◆ **Problem statement**: Render the records as a numbered list, beginning at the line that contains "The width and height of the screenshot is (1122, 675)." and stopping after the line that contains "[x=28, y=294]". Skip blank lines and omit the pictures.

◆ **Dataset records**:
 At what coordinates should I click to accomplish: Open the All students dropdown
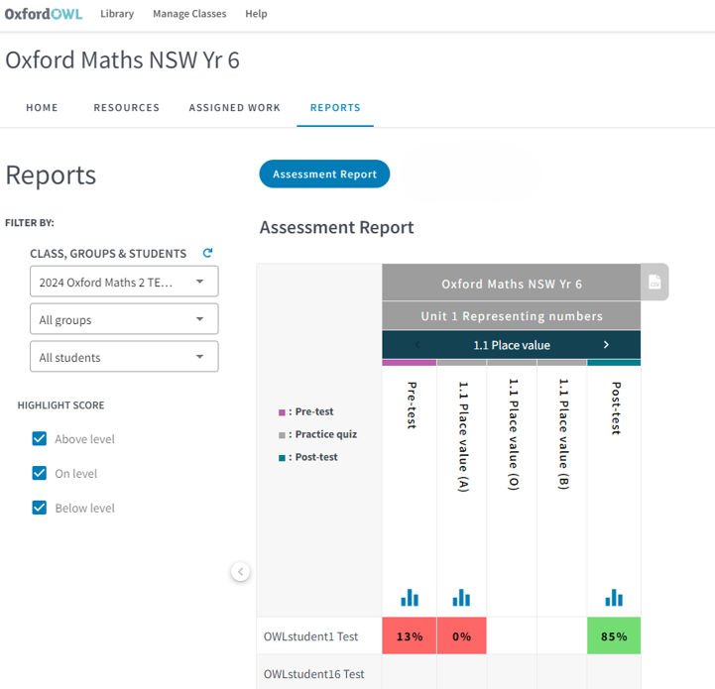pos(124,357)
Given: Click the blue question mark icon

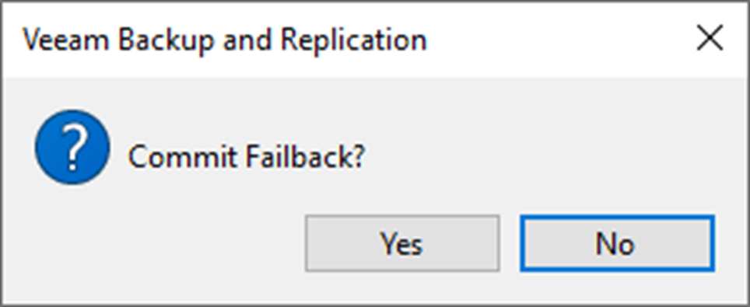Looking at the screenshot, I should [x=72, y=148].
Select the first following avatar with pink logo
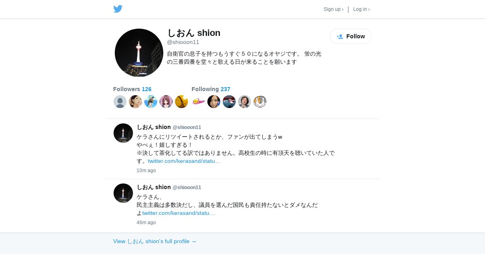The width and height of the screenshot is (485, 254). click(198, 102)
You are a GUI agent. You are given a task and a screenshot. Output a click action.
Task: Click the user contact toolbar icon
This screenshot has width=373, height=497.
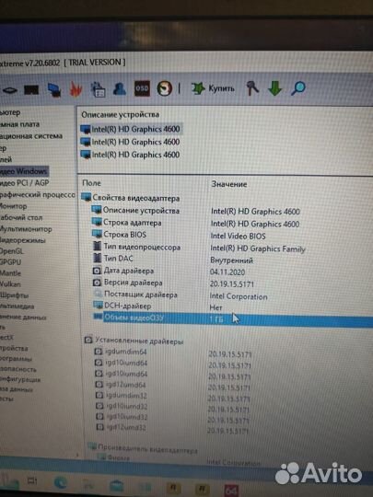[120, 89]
---
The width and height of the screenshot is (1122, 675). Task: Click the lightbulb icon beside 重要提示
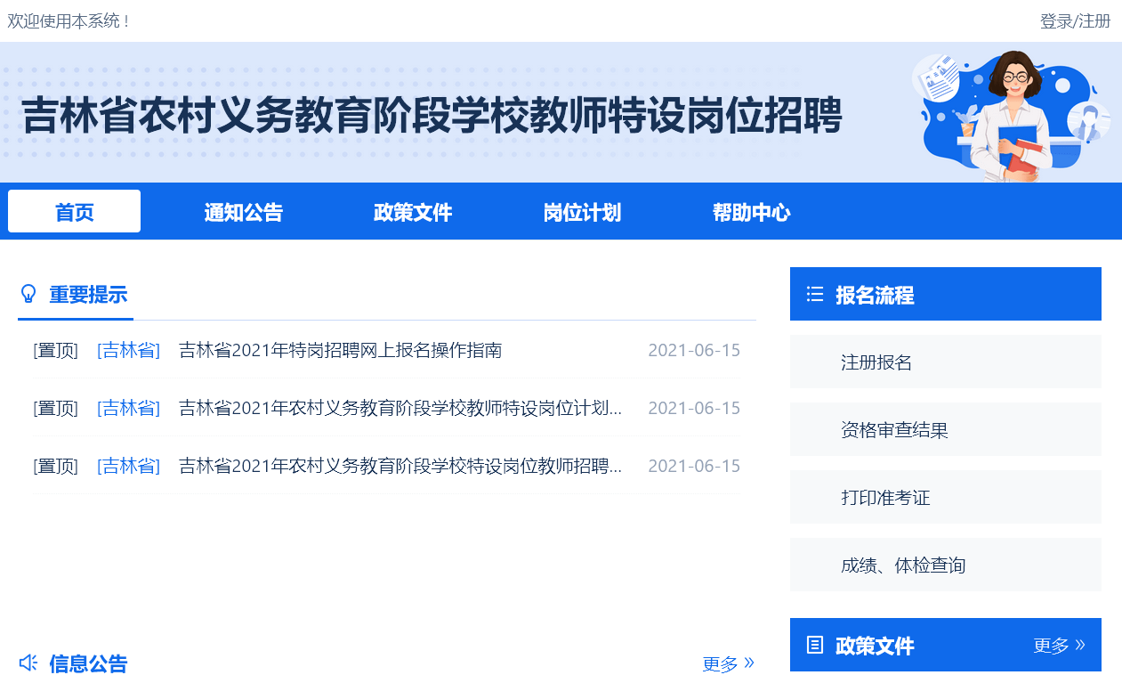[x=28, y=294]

◆ **Output of the exercise**:
1. The width and height of the screenshot is (1122, 675). Task: Click the lightbulb icon beside 重要提示
2. [x=28, y=294]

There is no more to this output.